**Aim of the task:**
Of all the lines below, output only those starting at the one with "Where should I click to: Click the Ведущие" and ending at the one with "Given: Select the DB 数据块 icon", both ends included, exactly as written.

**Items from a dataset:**

--*--

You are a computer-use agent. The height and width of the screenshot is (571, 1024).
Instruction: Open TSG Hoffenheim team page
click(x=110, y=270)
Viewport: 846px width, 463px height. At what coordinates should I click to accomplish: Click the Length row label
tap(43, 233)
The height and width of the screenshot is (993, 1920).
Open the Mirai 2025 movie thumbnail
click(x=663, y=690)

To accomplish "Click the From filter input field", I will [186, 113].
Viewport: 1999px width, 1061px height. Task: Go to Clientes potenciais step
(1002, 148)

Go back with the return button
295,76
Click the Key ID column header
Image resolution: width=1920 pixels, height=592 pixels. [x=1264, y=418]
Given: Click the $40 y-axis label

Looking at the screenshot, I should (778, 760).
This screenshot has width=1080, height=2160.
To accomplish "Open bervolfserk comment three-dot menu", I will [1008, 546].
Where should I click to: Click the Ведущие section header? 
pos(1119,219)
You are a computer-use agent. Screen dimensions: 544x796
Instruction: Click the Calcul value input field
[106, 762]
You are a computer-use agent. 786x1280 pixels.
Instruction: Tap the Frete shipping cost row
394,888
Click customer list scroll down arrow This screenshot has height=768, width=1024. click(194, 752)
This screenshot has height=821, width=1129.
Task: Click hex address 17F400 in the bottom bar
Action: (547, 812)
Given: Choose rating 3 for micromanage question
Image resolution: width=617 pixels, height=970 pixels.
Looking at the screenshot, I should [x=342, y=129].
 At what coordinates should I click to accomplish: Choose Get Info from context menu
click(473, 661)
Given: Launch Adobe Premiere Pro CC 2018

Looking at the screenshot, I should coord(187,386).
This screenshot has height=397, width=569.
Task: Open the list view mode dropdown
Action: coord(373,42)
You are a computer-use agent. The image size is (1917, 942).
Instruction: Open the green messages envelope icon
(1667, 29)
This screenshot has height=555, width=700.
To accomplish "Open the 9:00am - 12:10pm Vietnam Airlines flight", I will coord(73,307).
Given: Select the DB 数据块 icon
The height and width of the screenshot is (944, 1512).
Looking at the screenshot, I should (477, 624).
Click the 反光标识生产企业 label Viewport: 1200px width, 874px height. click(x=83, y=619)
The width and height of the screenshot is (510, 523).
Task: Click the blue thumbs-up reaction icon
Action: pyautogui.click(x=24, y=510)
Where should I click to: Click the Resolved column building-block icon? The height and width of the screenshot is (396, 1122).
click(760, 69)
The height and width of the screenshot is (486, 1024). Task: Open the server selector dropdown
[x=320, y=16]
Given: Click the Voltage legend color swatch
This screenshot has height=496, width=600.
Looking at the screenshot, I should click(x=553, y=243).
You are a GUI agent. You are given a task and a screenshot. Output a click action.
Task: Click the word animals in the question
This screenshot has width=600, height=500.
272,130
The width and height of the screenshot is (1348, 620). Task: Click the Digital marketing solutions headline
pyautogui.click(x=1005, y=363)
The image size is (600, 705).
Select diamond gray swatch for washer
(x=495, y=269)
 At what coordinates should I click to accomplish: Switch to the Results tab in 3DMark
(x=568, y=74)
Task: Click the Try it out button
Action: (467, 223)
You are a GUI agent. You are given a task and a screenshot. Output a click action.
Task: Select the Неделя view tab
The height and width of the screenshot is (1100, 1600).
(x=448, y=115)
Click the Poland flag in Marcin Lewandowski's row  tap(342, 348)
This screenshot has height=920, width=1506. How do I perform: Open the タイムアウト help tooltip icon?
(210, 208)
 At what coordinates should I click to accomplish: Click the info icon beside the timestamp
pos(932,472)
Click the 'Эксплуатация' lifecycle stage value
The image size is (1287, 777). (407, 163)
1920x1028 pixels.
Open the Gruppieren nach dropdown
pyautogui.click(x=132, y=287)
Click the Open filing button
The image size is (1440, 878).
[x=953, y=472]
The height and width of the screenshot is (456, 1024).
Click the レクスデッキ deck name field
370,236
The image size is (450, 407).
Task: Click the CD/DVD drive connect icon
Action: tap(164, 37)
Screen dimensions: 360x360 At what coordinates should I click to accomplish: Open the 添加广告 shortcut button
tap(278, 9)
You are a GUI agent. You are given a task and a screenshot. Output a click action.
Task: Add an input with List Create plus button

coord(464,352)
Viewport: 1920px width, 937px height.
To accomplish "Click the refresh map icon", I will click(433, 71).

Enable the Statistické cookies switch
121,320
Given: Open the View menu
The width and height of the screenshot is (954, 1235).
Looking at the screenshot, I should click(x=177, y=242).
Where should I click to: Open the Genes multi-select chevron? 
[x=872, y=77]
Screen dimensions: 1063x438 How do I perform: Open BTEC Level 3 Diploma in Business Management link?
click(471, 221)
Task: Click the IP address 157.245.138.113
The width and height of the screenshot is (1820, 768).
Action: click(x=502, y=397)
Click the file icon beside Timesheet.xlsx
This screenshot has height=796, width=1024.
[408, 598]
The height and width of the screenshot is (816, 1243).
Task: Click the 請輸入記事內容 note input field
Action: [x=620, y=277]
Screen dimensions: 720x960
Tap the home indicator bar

--*--

**Answer space:**
Where should I click to: Click the Ведущие section header? 
pos(1119,219)
You are a computer-use agent. Screen dimensions: 544x796
Instruction: Click the Calcul value input field
[106, 762]
You are a computer-use agent. 786x1280 pixels.
Instruction: Tap the Frete shipping cost row
394,888
Click customer list scroll down arrow This screenshot has height=768, width=1024. click(194, 752)
This screenshot has height=821, width=1129.
Task: Click hex address 17F400 in the bottom bar
Action: (547, 812)
Given: Choose rating 3 for micromanage question
Image resolution: width=617 pixels, height=970 pixels.
Looking at the screenshot, I should [x=342, y=129].
 At what coordinates should I click to accomplish: Choose Get Info from context menu
click(473, 661)
Given: Launch Adobe Premiere Pro CC 2018

Looking at the screenshot, I should coord(187,386).
This screenshot has height=397, width=569.
Task: Open the list view mode dropdown
Action: coord(373,42)
You are a computer-use agent. The image size is (1917, 942).
Instruction: Open the green messages envelope icon
(1667, 29)
This screenshot has height=555, width=700.
To accomplish "Open the 9:00am - 12:10pm Vietnam Airlines flight", I will coord(73,307).
Given: Select the DB 数据块 icon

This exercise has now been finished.